Instructor: / lector Evelina Jagminaitė, mob. ph.: +37069802222
e-mail: ;
Language of Instruction: / English
Required Prerequisites: / none
Suggested Academic Cycle or Year of Studies: / Bachelor and Master degree studies
ECTS credits: / 6 / Local credits: / 4
Contact Hours per Week: / 4
Semester: / spring
Methods of Teaching: / set of lectures, discussion, case studies
Form of Assessment: / short papers, conceptual maps, and presentations

This course is designed as a broad overview of environmental problems and their interpretations. Because human behavior is at the root of the contemporary environmental issues, understanding individual and societal processes is critical to addressing and solving environmental problems. Traditionally, political science and government studies have focused on the nation state and questions of public policy. Economics principally concerned itself with patterns of private exchange in markets. Sociology has addressed norms, values and community interactions. And conservation psychology investigated relationship between human behavior and the natural environment. However, in the contemporary world, every future policy maker or a well informed citizen should have a broad understanding of a given problem and to be able approach, analyze, and interpret it from various standpoints. Therefore, we will borrow from a broad spectrum of academic traditions to offer an interdisciplinary perspective for thinking of sustainability, environmental governance, and resource conservation. Participants in the course will explore the roles of individuals, collective action, governments, and market institutions in environmental management and mismanagement.
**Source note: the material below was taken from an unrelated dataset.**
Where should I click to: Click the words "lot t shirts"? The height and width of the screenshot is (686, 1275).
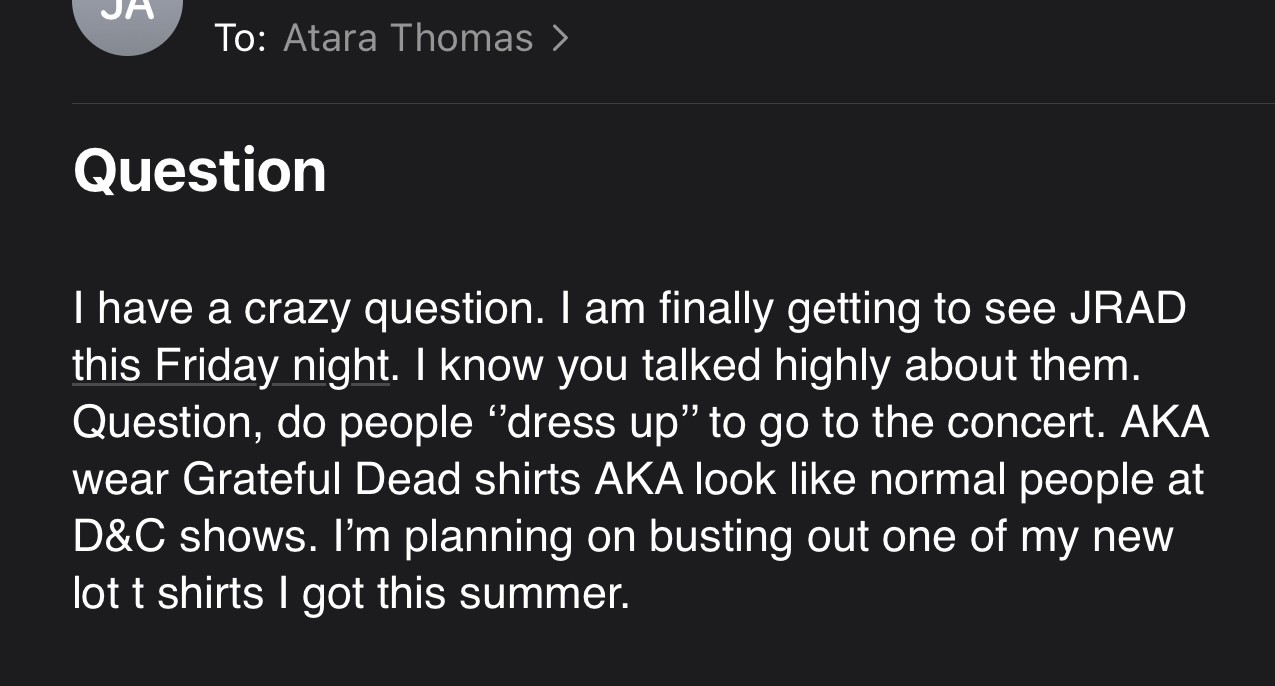pyautogui.click(x=169, y=594)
We will start the course emphasizing psychological dimensions of human behavior, extending further into social formations of individual actions, and specifying these formations through the focus on political governance and market exchange principles. To conclude, we will synthesize this information with the help of the empirical examples of governance arrangements from different parts of the world, different historical periods, and different ecological contexts. The course is structured to place an emphasis on learning to synthesize diverse information, to critically evaluate conceptual material and empirical studies.
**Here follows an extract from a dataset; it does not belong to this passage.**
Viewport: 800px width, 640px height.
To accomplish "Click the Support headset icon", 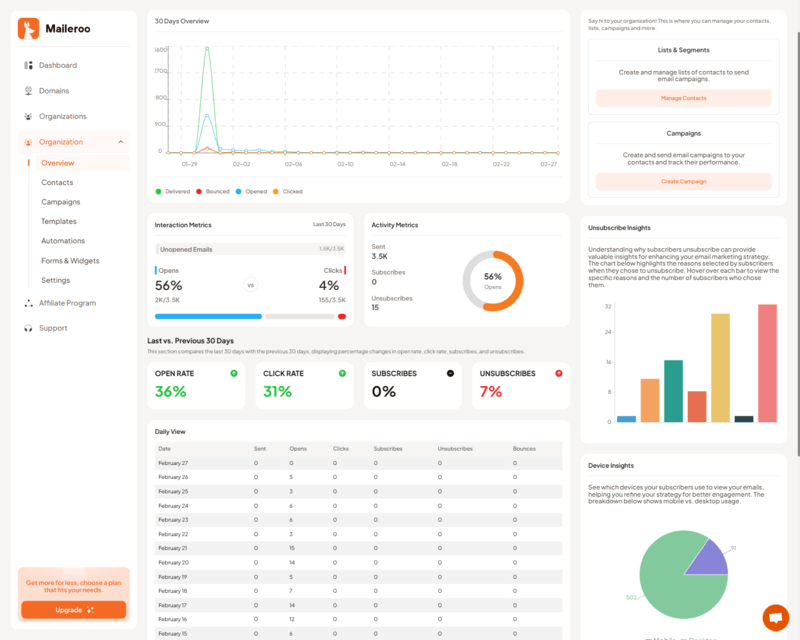I will tap(28, 328).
Reading list (some of the literature can be adjusted to fit specific needs of the students):

  1. Brown L. Plan B 3.0(Norton, also available free online at (chapters to be assigned).
  2. Hardin G. 1968. Tragedy of the Commons. Science,1968. 162
  3. North D. Institutions, institutional change and economic performance. in Cooperation: The Theoretical Problem. 1990. Pp.11-15.
  4. Ostrom E. Private and Common Property Rights, 2000. (pp. 332-352).
  5. Quinn D. Ishmael (Bantam).
  6. Schwartz K. Nature and National Identity after Communism: Globalizing the Ethnoscape. University of Pittsburgh Press, 2006.
  7. Williams R. Ideas of Nature. In Problems in Materialism and Culture: Selected Essays, London: NLB, 1980. Pp. 67- 85.
  8. Williams. R. “Ecology” and “Nature” in Keywords: A Vocabulary of Culture and Society. Cambridge: Oxford UP, 1985. Pp. 110-111 and 219-224.
  9. WinterD.D., Koger S. Psychology of Environmental Problems (Second Edition). Mahwah, NJ: Lawrence Erlbaum Associates, 2004 (chapters to be assigned).
  10. Worster D. Nature's Economy: a History of Ecological Ideas, 2nd edition. London: CambridgeUniversity Press, 1994. Pp. 2-55.